CEMS 2026
The 2026 Context and Episodic Memory Symposium (CEMS) will take place at the Study at University City hotel on May 28-29, 2026.
Venue and Hotel Reservations
Register for the hotel here.
The venue for CEMS 2026 is at The Study at University City, located in Philadelphia, Pennsylvania. Click here to view the location on Google Maps.
The exclusive rate for our attendees is $309 per night (Tax not included in listed price).

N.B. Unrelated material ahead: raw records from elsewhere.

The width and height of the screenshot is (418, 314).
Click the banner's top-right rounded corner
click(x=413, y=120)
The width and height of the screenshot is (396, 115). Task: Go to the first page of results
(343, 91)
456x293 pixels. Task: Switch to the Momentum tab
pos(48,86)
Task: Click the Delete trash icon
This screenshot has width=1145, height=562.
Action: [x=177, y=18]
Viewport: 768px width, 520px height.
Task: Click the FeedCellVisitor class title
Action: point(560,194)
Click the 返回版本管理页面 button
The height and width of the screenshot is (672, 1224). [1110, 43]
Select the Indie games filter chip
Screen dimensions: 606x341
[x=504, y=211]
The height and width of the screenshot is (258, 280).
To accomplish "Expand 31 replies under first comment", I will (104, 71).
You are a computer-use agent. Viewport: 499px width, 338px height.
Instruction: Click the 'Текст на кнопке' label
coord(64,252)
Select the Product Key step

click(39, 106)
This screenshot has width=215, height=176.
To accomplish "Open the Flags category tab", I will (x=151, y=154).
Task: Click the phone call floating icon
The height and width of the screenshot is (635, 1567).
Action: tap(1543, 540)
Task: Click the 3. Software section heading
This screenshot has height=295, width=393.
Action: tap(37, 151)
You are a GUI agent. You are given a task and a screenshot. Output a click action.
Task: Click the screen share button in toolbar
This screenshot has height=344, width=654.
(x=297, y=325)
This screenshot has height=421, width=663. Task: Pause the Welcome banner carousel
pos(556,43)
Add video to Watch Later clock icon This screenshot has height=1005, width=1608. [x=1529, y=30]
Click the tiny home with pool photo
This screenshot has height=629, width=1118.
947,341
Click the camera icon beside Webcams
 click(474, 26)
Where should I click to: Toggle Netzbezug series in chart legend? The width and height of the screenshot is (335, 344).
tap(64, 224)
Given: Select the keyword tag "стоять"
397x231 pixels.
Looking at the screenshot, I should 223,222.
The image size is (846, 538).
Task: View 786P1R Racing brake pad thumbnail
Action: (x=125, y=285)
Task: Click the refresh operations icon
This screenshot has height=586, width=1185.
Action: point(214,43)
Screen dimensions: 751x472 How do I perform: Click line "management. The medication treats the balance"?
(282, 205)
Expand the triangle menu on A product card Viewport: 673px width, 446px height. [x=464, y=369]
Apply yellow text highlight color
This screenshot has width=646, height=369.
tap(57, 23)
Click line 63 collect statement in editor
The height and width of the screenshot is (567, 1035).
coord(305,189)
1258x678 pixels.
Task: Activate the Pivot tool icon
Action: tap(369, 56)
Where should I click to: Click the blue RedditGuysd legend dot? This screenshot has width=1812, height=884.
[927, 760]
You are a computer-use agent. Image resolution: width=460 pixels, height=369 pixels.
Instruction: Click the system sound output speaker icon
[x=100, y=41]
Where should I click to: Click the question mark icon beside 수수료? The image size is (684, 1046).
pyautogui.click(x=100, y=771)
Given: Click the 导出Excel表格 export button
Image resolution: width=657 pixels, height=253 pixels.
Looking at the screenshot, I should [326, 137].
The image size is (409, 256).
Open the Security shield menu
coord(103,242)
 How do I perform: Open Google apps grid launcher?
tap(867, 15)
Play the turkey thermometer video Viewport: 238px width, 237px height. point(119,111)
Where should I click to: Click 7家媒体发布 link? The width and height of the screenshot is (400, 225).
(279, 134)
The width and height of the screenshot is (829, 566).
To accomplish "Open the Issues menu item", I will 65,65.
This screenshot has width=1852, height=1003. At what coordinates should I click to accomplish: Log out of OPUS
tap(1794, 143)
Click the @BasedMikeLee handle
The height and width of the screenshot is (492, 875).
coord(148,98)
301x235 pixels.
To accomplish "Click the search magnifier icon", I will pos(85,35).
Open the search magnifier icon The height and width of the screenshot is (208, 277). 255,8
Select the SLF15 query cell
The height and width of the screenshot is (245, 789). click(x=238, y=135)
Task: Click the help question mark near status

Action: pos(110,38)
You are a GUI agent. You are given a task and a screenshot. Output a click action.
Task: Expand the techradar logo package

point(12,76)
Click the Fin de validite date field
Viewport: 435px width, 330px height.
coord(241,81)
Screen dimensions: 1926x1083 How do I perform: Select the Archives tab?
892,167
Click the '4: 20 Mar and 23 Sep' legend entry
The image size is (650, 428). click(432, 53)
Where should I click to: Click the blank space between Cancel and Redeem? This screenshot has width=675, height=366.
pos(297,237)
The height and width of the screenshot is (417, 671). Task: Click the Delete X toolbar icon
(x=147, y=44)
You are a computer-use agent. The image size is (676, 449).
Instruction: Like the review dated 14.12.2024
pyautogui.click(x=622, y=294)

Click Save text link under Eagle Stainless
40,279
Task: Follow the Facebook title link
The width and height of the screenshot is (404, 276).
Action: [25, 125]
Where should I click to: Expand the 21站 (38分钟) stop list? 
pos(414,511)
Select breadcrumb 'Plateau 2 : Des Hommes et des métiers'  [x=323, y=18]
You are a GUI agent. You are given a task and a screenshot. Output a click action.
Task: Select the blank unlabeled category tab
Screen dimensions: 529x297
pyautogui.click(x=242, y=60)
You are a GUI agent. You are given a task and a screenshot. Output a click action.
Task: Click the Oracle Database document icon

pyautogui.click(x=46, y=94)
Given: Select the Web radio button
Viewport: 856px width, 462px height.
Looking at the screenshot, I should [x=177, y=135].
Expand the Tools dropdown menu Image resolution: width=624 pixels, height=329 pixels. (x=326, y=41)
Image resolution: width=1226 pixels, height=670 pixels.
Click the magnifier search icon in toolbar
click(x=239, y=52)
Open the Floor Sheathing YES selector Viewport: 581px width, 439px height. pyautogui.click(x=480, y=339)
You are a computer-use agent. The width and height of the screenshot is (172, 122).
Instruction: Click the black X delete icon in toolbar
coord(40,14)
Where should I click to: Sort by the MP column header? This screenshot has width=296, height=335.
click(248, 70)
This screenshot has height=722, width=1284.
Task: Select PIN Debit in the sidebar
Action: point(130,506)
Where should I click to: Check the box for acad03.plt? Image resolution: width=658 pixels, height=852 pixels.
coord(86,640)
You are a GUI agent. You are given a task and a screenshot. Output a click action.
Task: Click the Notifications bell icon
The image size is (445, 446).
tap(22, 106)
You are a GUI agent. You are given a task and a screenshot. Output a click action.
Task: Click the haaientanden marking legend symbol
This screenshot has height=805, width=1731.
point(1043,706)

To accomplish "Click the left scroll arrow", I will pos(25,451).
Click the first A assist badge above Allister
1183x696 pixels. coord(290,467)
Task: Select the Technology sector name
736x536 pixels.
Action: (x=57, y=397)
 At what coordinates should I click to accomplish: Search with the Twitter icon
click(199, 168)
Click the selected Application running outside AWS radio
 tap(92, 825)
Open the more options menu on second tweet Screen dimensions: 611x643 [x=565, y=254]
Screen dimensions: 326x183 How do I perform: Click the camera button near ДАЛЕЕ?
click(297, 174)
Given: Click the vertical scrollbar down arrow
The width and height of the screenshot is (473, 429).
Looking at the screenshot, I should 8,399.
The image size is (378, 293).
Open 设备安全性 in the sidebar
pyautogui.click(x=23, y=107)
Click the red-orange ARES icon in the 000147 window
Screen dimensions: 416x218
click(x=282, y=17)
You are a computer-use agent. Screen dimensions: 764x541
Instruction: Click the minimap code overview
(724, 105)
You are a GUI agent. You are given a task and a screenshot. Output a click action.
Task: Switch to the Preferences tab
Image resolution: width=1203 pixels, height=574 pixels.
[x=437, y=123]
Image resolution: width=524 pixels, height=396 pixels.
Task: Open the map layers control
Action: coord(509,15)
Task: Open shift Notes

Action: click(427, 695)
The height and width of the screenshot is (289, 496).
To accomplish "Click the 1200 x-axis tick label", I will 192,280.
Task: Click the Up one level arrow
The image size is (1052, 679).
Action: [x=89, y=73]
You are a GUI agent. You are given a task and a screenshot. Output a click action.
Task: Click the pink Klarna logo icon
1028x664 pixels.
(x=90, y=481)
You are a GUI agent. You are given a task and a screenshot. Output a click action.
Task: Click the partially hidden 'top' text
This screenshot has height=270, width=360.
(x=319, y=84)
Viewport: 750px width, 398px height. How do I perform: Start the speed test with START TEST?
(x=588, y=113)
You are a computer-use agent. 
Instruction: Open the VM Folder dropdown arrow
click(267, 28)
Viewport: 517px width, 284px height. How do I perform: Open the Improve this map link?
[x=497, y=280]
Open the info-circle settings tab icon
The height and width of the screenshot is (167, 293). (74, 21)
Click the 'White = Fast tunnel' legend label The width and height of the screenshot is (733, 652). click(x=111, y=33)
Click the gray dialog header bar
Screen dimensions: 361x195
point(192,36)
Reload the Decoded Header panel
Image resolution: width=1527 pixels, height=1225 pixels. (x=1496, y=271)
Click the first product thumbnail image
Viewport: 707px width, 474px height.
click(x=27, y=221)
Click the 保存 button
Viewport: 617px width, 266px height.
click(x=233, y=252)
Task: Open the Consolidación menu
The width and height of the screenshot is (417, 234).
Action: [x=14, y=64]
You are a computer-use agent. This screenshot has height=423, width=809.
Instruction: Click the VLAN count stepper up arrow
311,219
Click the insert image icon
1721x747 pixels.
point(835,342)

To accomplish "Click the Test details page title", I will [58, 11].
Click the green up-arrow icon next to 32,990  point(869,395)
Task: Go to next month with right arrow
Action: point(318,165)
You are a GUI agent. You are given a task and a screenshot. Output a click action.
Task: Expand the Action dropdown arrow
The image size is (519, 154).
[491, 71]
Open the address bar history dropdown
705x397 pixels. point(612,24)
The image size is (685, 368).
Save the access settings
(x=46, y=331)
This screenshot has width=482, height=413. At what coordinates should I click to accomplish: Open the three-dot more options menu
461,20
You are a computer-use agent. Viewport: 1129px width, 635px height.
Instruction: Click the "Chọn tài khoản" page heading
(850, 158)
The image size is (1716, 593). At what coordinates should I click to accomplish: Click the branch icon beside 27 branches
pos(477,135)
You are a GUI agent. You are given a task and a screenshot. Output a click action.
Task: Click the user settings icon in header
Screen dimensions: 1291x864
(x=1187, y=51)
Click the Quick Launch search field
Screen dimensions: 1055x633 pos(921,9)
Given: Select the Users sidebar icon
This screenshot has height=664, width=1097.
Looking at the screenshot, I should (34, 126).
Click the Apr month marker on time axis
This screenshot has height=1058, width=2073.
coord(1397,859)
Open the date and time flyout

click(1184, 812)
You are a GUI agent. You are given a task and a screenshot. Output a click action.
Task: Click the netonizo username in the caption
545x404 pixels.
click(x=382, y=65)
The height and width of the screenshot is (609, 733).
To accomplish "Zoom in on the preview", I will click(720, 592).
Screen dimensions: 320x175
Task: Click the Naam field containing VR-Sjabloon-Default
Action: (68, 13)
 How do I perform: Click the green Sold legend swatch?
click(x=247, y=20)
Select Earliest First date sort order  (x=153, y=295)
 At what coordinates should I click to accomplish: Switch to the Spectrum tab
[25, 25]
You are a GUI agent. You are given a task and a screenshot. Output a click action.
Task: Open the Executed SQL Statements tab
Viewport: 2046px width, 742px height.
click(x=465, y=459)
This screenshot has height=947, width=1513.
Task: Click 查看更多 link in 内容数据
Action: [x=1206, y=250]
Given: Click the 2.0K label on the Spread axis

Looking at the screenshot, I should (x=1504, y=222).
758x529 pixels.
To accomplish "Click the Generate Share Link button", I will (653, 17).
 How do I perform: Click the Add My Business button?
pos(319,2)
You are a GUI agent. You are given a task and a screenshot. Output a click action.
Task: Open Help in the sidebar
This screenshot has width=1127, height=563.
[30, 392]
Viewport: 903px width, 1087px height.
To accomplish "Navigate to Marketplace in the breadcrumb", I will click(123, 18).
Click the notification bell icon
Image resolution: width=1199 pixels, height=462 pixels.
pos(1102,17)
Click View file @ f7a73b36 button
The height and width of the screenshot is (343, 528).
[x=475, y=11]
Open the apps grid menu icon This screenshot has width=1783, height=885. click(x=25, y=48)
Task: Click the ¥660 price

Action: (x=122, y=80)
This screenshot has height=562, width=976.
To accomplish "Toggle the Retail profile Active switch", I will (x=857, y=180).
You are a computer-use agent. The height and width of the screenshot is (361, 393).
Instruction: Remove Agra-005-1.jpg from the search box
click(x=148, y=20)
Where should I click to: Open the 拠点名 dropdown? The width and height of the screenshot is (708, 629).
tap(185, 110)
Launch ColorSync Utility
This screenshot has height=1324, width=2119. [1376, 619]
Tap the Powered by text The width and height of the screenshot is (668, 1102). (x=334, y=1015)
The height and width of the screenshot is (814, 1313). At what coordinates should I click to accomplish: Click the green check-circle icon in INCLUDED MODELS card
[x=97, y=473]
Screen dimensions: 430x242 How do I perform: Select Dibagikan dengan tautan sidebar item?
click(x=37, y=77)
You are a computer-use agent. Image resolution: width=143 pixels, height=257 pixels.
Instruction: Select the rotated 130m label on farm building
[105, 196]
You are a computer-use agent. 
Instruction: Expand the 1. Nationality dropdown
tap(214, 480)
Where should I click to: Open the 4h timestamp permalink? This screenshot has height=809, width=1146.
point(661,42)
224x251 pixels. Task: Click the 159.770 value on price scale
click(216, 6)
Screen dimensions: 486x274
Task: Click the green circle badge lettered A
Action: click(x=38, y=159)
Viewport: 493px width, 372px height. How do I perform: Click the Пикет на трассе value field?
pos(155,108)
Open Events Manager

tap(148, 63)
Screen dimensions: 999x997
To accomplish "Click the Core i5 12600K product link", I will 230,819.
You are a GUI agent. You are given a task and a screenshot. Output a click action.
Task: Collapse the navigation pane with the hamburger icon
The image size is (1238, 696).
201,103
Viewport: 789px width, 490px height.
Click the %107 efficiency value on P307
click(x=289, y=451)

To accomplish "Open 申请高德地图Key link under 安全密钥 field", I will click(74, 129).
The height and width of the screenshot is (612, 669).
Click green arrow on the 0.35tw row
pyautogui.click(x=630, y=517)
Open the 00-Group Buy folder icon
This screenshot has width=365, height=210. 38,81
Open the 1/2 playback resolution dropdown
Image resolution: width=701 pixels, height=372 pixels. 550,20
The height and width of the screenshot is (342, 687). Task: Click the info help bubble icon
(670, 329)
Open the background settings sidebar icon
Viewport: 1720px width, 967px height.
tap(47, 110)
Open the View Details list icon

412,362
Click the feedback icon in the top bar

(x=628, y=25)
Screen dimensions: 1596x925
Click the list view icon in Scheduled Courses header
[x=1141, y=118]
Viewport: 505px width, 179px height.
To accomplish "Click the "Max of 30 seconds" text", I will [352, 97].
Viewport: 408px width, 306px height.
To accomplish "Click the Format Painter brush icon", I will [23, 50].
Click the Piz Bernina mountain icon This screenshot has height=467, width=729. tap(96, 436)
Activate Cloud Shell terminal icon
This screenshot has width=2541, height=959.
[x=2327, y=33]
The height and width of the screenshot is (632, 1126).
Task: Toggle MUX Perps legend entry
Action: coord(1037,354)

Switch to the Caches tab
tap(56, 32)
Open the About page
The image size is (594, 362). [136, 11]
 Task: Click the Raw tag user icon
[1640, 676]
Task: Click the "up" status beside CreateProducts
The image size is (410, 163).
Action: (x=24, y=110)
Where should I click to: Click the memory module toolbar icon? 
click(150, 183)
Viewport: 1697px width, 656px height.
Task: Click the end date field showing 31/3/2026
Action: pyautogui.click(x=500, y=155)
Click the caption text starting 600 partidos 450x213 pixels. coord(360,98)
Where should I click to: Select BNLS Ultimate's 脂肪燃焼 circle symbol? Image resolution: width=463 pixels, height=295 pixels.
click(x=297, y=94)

Please make sure to book by April 28th.
Tentative Schedule
| Thursday (May 28, 2026) | Friday (May 29, 2026) | ||
|---|---|---|---|
| 8:20 AM | Breakfast & Registration | 8:20 AM | Breakfast & Registration |
| 8:50 AM | Introductory Remarks | ||
| Spoken Session 1 | Spoken Session 3 | ||
| 9:00 AM | Sean Polyn (Vanderbilt University): Capacity not required: A long-term memory model that exhibits key signatures of working memory | 9:00 AM | Jessica Wachter (University of Pennsylvania): Associative learning and representativeness |
| 9:20 AM | Morgan Barense (University of Toronto): Sleep-driven transformation of autobiographical memory | 9:20 AM | Lyulei Zhang (University of Melbourne): A single mechanism underlies the forgetting of semantic and structural representations in recognition memory |
| 9:40 AM | Eitan Schectman (University of California - Irvine): Memory consolidation of interacting memories during sleep | 9:40 AM | Jeffrey Zacks (Washington University in St. Louis): Semantic knowledge and hierarchical event structure can scaffold memory for temporal order in younger and older adults |
| 10:00 AM | Kevin Darby (Florida Atlantic University): Disentangling retrieval of general and specific object representations through mouse-tracking and computational modeling | 10:00 AM | Berna Güler (Sabancı University): Mechanisms of event segmentation: Contextual stability during events and working memory reactivation at boundaries |
| 10:15 AM | BREAK | 10:20 AM | Aditya Upadhyayula (Washington University in St. Louis): Key moments synchronize brain activity during comprehension, support later recall, and scaffold narrative meaning |
| 10:30 AM | Poster Session 1 | 10:35 | BREAK |
| 10:35 | Poster Session 3 | ||
| 12:15 PM | LUNCH | 12:30 PM | LUNCH |
| Spoken Session 2 | Spoken Session 4 | ||
| 1:25 PM | Soroush Mirjalili (University of Oregon): Hippocampal transformations occur along dimensions of memory interference | 1:30 PM | Sudeep Bhatia (University of Pennsylvania): Search through memory structure |
| 1:45 PM | James Kragel (University of Chicago): Gaze-locked hippocampal disruption impairs memory formation | 1:50 PM | Pernille Hemmer (Rutgers University): A hierarchical Bayesian model for spatial recall |
| 2:05 PM | Bradley Lega (UT Southwestern): A proposed model of hippocampal longitudinal differentiation | 2:10 AM | Neal Morton (University of Wisconsin - Milwaukee): A distributed context maintenance and retrieval model of temporal and semantic structure in episodic memory |
| 2:25 PM | Dale Zhou (University of California - Irvine): A compressed code for memory discrimination | 2:30 AM | Weizhen Xie (University of Maryland - College Park): Shared semantic structure shapes consistent memory across people |
| 2:45 PM | Ruoyi Cao (Thomas Jefferson University): Frequency- and phase-dependent effects of theta stimulation on verbal memory in humans | 2:50 AM | Omri Raccah (Yale University): Distinct paths to false memory revealed in hundreds of narrative recalls |
| 3:00 PM | BREAK | 3:05 PM | BREAK |
| 3:15 PM | Poster Session 2 | 3:15 PM | Poster Session 4 |
| 5:00 PM | End | 5:00PM | End |
Registration
Click here to register
Early registration deadline: April 15
Early registration prices:
- $340 for non-faculty
- $415 for faculty
Late registration deadline: May 10
Late registration prices:
- $440 for non-faculty
- $515 for faculty
Conference registration included breakfast, lunch, and refreshments on all conference days.
Cancellations before May 10 will be refunded, subject to a 10% cancellation fee. We apologize that we will not be able to provide refunds after May 10.